[Opening INFORMATION GIVEN section]

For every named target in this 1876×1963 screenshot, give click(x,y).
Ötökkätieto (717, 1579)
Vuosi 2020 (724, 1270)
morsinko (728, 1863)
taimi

[Closing INFORMATION GIVEN section]

§ TASK TO CARRY OUT
Transcribe each record exactly as it is written above.

§ WRITTEN ANSWER
For every named target in this 1876×1963 screenshot, give click(x,y).
Ötökkätieto (717, 1579)
Vuosi 2020 (724, 1270)
morsinko (728, 1863)
taimi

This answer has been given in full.